Una pregunta que incomoda a muchos, cuando piensan en la posibilidad de la criónica, es el choque psicológico que se produciría al despertar en otra época, seguramente totalmente distinta en todo sentido. Conversando sobre este tema, el doctor Merkle me comentó: «Se han considerado una variedad de escenarios futuros, que generalmente anticipan que el paciente se despertará en un entorno lo más familiar posible, precisamente para aliviar los ajustes psicológicos que tendrán lugar. El otro aspecto de este proceso es despertar al paciente rodeado de tantos amigos como sea posible.

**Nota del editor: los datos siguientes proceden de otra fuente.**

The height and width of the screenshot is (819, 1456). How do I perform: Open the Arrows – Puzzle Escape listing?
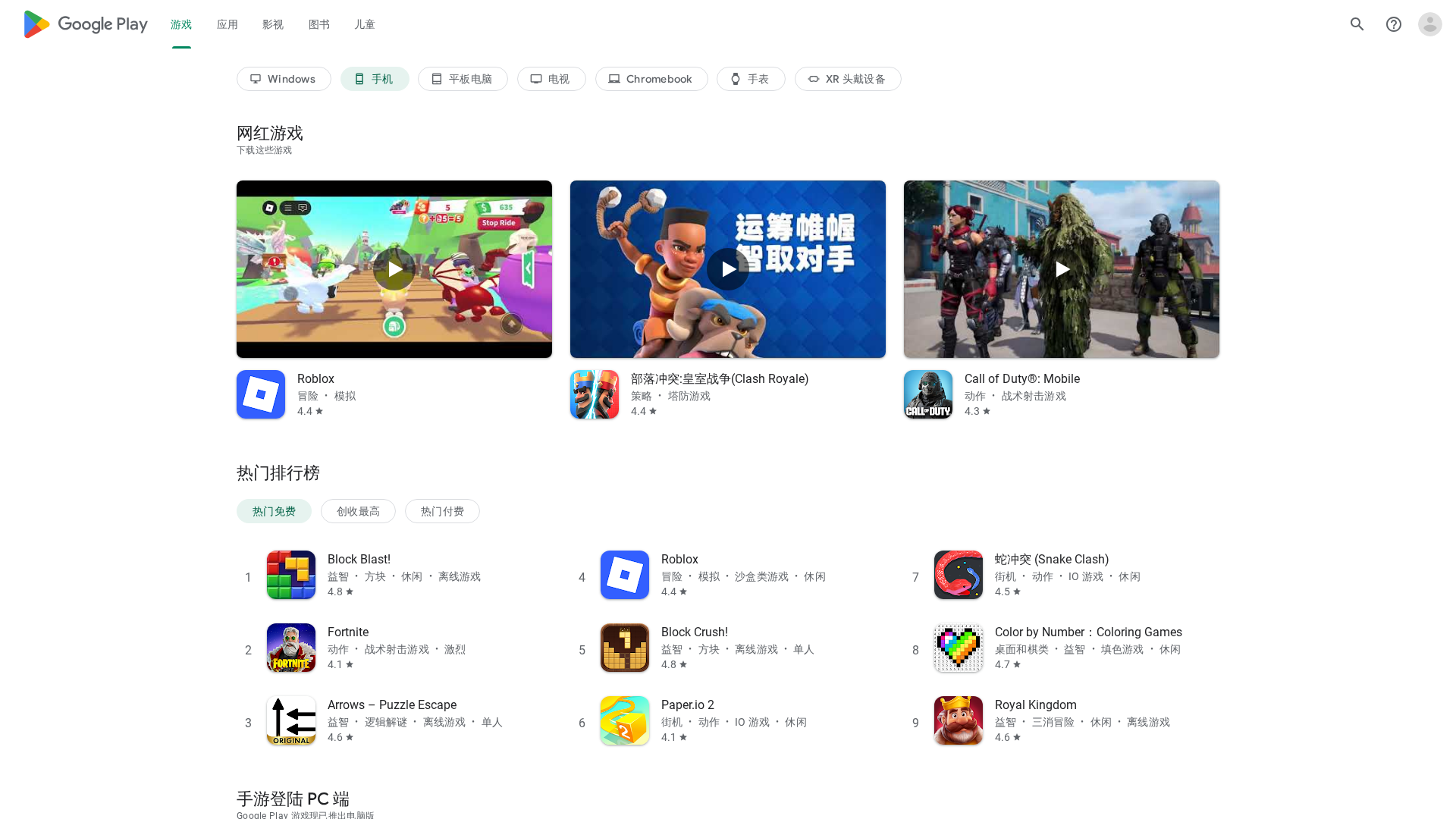[391, 705]
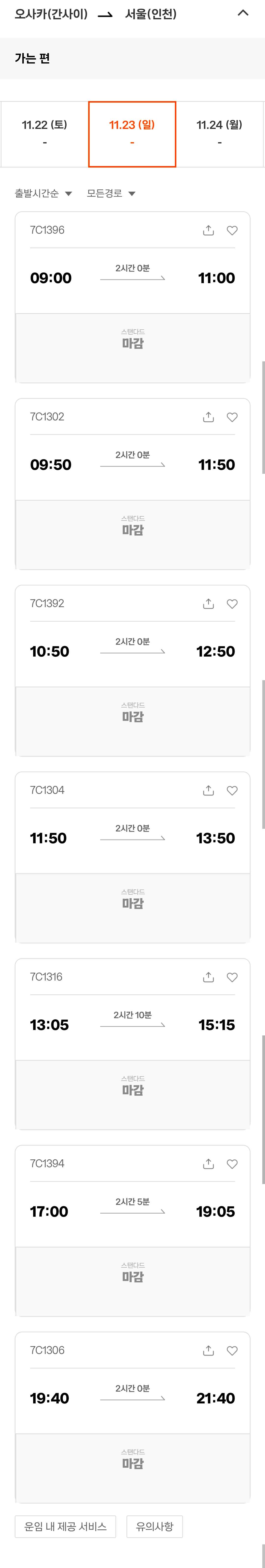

Como la mayoría de los miembros de la comunidad criónica tienen conocidos dentro de la misma colectividad, despertarlos rodeados de amigos debería ser bastante factible, especialmente si se hace algún esfuerzo para lograrlo». El jefe de operaciones del Instituto Criónico, Andy Zawacki, opina al respecto: «No preveo ningún problema psicológico con la reanimación. Cuando los pacientes revivan, deberán adaptarse a un mundo nuevo y más avanzado. Los humanos son adaptables y no creo que eso sea un problema».
Hoy, cuando llega nuestra muerte, existen en la mayoría de los casos dos opciones: nuestro cadáver es enterrado o cremado. En ambas instancias se produce una destrucción de nuestros tejidos por descomposición o incineración. La criónica ofrece una tercera opción, la congelación. El argumento de los crionicistas es contundente, de no funcionar el proceso, el resultado es el mismo de las opciones tradicionales, simplemente que en este caso se trata de un entierro en hielo. Sin embargo, si en contra de las probabilidades logra superar todos los impedimentos técnicos y logísticos, la criónica abre la posibilidad de extender la vida, igual que lo hacen hoy los trasplantes y los tratamientos de quimioterapia.
Como en toda actividad humana, los avances están parcialmente ligados al interés y recursos disponibles, que a su vez dependen de factores como el volumen de participantes. Andy Zawacki me dice: «La criónica está ganando terreno. Nuestra membresía sigue creciendo y va en aumento. Sin embargo, no está creciendo tan rápido como desearíamos o esperamos. Creo que las personas están atrapadas en sus viejas formas de pensar y es difícil convencerlas de lo contrario».
Tomando en cuenta que han pasado 24 años desde que James Halperin publicó su novela, le pregunté si había variado su posición respecto a la criónica, el escritor me respondió: «Todavía abogo por la práctica de la criónica y planeo participar en el experimento yo mismo, ojalá dentro de varias décadas, al igual que mis dos hijos si la biotecnología no avanza lo suficientemente rápido para ellos. Mis padres también optaron por ser criopreservados como pacientes de cuerpo completo, en el Instituto Criónico, antes de su muerte en 2014 y 2020. Mis sentimientos sobre las posibilidades permanecen prácticamente sin cambios, aunque admitiría que mi línea de tiempo en El Primer Inmortal fue, en el mejor de los casos, una conjetura atrevida».
Personalmente creo que la muerte es definitiva, pienso que al igual que cuando se apaga una estrella o se marchita una flor, lo que había, desaparece irremediablemente. Por eso mismo valoro inmensamente la vida y creo en la importancia de prolongarla al máximo, siempre y cuando exista la posibilidad de disfrutarla. Igualmente, respeto la decisión de quien opta por terminarla. Mi inclinación por la criónica está basada en un conocimiento general de la ciencia y un optimismo en cuanto a las posibilidades de la técnica y el ingenio humano. Me adhiero a la posición de Benjamín Franklin. Posiblemente el mayor determinante en mi vida ha sido la curiosidad. Quisiera saber y experimentar los cambios que traerán los próximos cien o quinientos años y, por eso, si puedo escoger entre los gusanos, el fuego y la congelación, elijo el frío que trae consigo una minúscula oportunidad de alargar el cuento.